Jerrold Tesmer, Extension Educator for Fillmore/Houston Counties

This past week, I have had considerable conversations about how much fertilizer is going off the field when corn stalk bales are removed. The farms I'm talking about are those without livestock. If you have livestock and large amounts of manure are hauled back on the field, you have created a value added product and are in a totally different ballgame.

After checking fertilizer prices from a couple of sources, I arrived at a price of $.62 /lb. of actual P (phosphorus) and $.58 /lb. of K (potash). From the chart "Nutrient Removal by Major Minnesota Crops" for each bushel of corn raised, the stover (corn stalks) .25 lbs. P and 1.05 lbs. K are contained in the stover.

For easy math, I'm going to estimate 200 bushels per acre corn with 50 percent of the stalks removed in big round bales. First the P: 200 bushels X 50 percent X .25 lbs P X $.62 per lb. = $15.50 of P. Next the K: 200 bushels X 50% X 1.05 lbs K X $.58 per lb. = $60.90 of K. This totals $76.40 per acre fertilizer being removed.

A few years ago, Jeff Coulter, Extension Corn Agronomist, estimated 200 bushel per acre corn crop produces 4.22 tons of dry matter per acre as corn residue. Once again, assuming 50 percent is harvested, we would have just a little over 2 ton of stalks removed or about four bales per acre. If your cornstalk bale weighs 1,000 lbs, each bale would then contain $19.10 in fertilizer plus baling costs.

A couple of recommendations from Jeff Coulter:

Residue harvest is best suited to continuous corn systems that consistently have high yields and utilize little or no tillage. If corn residue is harvested, do not remove more than 45 percent of the residue. Harvesting only 45 percent of the corn residue is tricky, but it can be done if stalks are cut high during grain harvest and if stalks are not chopped prior to baling. If a rake is used prior to baling, make sure that the rake is set as high as possible to avoid collecting too much residue.

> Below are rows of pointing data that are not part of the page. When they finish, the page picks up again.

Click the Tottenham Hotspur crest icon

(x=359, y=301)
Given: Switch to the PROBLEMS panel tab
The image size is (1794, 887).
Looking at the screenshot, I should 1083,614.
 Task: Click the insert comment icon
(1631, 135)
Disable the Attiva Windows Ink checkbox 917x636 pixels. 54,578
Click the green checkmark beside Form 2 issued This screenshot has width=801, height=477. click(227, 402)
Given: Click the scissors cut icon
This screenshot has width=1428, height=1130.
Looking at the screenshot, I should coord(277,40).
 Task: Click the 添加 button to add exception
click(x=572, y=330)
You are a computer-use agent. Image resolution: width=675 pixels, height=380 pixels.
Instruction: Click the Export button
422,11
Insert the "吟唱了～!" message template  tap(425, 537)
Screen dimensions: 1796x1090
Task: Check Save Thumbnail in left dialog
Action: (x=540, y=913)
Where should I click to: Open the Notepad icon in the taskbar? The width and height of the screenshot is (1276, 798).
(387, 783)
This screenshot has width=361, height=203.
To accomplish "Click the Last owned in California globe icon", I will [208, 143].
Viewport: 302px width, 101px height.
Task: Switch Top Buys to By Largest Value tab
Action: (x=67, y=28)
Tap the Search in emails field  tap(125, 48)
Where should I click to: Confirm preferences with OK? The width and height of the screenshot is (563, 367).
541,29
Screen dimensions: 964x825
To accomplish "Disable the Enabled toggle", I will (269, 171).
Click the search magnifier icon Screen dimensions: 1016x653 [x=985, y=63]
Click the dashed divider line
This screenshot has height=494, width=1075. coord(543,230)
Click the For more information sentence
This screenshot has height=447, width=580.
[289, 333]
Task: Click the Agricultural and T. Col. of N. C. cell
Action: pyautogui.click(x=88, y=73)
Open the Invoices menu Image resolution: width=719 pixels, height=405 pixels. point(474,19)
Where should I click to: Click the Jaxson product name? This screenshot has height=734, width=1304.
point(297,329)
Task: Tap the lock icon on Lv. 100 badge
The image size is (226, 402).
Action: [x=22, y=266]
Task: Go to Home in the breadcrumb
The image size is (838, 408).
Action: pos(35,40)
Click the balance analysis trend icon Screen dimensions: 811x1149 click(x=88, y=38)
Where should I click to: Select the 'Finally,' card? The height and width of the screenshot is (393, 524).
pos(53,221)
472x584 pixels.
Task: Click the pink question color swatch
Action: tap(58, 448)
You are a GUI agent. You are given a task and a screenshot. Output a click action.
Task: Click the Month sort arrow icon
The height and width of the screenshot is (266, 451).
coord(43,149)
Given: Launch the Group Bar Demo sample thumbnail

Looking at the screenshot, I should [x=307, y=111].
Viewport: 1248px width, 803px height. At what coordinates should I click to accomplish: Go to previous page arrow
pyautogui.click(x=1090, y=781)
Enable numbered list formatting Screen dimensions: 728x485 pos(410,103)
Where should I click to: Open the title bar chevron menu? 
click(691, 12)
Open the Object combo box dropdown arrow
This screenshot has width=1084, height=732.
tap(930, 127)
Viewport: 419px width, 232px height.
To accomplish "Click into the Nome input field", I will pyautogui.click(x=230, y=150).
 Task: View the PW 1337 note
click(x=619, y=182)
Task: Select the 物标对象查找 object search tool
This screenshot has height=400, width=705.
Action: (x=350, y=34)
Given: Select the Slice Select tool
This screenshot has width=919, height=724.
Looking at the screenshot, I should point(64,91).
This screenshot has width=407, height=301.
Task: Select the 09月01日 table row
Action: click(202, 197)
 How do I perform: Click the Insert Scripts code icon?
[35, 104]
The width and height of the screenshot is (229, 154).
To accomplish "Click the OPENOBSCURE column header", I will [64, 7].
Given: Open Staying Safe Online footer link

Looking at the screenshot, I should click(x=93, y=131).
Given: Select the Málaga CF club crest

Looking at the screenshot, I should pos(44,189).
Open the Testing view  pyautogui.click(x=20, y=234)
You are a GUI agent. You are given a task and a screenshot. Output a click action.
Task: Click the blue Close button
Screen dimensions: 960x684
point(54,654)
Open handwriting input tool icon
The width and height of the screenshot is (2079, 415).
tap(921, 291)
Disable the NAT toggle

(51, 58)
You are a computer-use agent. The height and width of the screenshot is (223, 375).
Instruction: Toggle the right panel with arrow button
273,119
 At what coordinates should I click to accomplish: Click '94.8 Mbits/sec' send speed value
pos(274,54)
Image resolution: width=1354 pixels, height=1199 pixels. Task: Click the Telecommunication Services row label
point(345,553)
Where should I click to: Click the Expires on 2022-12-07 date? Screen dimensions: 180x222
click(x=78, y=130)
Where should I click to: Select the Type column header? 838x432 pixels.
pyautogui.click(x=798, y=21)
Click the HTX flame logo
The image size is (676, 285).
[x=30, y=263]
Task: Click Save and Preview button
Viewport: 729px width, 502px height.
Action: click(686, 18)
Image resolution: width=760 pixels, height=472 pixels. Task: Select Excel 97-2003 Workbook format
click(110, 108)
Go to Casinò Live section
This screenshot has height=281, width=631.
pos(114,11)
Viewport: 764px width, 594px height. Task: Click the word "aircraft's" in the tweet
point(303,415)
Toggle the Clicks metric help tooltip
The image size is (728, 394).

Another useful idea when harvesting residue is to rotate residue harvest among fields. This ensures that residue is not harvested from the same field every year. In addition, think seriously about reducing tillage following residue harvest. Also target manure applications rather than fertilizer for these fields if soil test levels indicate that phosphorus is needed.

Winter cover crops should also be considered for fields where residue is removed.

While it is critical to maximize profitability from the land, we need to balance short-term economics with long-term sustainability. When removing residue this fall, be aware of the affect on fertility, soil organic matter, and increased erosion potential.